Written instruction — Copy the stretch of records from the line containing "Viewport: 1207px width, 980px height." through the line containing "point(1144,82)", including the requests. In that copy, scale every coordinate in the answers by 2.55 and round each result to a whole number, with halves rounded up.

== Data entries

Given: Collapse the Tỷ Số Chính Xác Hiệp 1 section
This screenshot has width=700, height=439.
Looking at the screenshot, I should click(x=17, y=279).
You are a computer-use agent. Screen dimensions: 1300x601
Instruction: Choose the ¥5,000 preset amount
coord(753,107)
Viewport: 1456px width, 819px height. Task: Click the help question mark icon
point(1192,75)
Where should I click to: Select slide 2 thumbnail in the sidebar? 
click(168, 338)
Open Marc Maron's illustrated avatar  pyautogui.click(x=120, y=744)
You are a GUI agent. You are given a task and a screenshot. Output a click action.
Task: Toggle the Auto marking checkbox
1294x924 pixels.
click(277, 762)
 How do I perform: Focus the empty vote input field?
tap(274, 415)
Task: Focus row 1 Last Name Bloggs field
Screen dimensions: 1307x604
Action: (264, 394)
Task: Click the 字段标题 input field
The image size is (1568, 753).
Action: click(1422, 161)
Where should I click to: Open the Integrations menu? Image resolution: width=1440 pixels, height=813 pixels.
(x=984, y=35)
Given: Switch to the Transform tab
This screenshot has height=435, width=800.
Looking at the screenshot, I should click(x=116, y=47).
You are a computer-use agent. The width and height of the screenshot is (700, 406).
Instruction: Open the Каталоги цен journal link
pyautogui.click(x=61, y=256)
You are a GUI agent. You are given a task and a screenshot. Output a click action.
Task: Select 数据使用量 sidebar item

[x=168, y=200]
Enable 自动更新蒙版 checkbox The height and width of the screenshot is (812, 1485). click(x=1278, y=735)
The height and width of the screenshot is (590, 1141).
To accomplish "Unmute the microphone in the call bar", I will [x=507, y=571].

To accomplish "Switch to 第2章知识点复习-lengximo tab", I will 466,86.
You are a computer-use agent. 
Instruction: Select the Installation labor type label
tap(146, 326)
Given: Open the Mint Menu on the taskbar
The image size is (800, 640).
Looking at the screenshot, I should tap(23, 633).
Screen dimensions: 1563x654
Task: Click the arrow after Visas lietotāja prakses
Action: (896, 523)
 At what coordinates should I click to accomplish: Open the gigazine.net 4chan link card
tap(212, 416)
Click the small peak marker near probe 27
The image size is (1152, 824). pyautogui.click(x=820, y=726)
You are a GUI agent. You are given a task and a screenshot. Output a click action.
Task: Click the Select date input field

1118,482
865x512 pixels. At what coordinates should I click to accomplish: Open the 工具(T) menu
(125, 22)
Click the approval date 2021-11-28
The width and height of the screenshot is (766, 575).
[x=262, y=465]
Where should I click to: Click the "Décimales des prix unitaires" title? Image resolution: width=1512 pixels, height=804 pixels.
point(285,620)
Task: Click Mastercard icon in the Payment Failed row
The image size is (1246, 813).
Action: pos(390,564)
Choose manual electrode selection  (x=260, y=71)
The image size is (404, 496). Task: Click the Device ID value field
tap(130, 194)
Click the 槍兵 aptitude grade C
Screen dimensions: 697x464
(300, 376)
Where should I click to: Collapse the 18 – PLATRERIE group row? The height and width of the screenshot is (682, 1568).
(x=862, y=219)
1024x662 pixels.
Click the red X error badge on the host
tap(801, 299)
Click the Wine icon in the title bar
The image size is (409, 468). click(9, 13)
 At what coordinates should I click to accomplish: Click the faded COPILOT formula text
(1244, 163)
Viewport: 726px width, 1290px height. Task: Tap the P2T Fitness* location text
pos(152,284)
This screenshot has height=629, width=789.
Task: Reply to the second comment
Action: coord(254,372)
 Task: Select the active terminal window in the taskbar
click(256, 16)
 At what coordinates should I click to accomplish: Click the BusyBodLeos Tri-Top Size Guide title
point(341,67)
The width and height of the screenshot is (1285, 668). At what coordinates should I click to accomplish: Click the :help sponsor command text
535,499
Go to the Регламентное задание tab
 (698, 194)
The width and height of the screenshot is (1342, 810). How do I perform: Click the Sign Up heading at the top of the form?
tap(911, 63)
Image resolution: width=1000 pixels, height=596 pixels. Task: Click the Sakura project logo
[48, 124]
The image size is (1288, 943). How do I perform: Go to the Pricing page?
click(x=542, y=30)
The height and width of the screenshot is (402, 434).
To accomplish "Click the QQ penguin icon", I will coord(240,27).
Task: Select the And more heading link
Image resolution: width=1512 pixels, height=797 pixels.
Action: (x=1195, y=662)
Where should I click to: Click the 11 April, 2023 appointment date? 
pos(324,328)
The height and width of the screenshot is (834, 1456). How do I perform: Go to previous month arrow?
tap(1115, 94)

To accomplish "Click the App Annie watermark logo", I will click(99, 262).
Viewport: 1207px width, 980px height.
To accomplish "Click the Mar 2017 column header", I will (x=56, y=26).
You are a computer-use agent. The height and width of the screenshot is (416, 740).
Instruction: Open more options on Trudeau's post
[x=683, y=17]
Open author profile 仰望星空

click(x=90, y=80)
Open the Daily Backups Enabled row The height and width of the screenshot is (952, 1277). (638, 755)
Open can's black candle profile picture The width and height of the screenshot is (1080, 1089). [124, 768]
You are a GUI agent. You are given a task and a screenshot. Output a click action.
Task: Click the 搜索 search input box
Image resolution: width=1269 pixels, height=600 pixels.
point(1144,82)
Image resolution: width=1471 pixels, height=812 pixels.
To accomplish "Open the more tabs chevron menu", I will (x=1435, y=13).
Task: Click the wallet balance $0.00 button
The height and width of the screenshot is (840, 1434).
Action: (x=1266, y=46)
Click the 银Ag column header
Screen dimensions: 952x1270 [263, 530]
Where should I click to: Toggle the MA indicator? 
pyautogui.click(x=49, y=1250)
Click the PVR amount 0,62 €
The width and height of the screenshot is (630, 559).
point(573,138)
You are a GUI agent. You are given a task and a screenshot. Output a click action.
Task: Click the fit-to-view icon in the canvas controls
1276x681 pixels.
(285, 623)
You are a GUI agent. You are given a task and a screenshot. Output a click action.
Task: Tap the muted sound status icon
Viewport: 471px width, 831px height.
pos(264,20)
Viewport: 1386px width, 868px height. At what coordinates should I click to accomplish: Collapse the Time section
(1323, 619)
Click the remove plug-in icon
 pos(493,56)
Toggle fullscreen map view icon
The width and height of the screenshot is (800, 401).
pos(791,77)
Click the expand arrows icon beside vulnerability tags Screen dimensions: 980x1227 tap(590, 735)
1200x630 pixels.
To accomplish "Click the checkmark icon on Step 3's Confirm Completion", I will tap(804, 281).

====

Expected output —
Viewport: 1207px width, 980px height.
To accomplish "Click the Mar 2017 column header", I will (x=143, y=66).
You are a computer-use agent. The height and width of the screenshot is (416, 740).
Instruction: Open more options on Trudeau's post
[x=1742, y=43]
Open author profile 仰望星空

click(x=230, y=204)
Open the Daily Backups Enabled row The height and width of the screenshot is (952, 1277). (1627, 1925)
Open can's black candle profile picture The width and height of the screenshot is (1080, 1089). [316, 1958]
You are a GUI agent. You are given a task and a screenshot. Output a click action.
Task: Click the 搜索 search input box
Image resolution: width=1269 pixels, height=600 pixels.
point(2917,209)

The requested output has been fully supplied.